__Set exercise__: Copy out the lines of the material below exactly as they stand, starting with the line containing "will (597, 263)." and ending with the line containing "point(75,80)", both included.

Data items:
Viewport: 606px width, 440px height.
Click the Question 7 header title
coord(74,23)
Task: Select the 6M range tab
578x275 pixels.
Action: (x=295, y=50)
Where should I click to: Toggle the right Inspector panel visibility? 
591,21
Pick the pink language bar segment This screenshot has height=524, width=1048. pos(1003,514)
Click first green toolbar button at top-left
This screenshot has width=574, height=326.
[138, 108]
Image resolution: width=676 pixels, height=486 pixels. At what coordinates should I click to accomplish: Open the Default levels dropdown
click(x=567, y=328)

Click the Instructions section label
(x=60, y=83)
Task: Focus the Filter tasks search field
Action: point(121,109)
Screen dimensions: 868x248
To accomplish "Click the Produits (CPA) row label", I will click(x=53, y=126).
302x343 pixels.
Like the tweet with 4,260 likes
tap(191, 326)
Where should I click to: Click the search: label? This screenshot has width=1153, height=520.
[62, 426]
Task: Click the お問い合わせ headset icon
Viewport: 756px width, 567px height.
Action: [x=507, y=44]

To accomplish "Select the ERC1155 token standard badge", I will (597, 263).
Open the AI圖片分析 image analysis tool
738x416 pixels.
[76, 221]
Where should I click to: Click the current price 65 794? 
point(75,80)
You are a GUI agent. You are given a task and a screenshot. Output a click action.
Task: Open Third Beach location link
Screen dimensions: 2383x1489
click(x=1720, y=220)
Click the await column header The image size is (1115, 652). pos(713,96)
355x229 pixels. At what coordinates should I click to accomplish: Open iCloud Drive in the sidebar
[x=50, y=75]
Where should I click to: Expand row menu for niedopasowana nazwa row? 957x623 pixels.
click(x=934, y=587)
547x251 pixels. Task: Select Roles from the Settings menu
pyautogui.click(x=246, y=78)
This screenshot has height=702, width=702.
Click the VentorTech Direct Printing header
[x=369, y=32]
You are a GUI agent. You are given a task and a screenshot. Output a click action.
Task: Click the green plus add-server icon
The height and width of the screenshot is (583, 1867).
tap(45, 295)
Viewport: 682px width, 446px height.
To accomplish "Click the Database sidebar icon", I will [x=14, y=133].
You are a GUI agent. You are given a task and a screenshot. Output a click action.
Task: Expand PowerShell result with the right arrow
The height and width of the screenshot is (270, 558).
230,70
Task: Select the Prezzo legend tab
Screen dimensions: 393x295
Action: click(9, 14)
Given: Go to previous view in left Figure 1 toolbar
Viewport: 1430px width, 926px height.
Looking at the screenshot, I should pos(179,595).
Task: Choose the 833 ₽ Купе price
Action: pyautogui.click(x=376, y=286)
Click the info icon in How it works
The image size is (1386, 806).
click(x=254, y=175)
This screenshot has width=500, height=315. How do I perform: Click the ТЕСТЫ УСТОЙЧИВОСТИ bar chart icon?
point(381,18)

__Task result__:
To accomplish "Select the ERC1155 token standard badge", I will (597, 263).
Open the AI圖片分析 image analysis tool
738x416 pixels.
[76, 221]
Where should I click to: Click the current price 65 794? 
point(75,80)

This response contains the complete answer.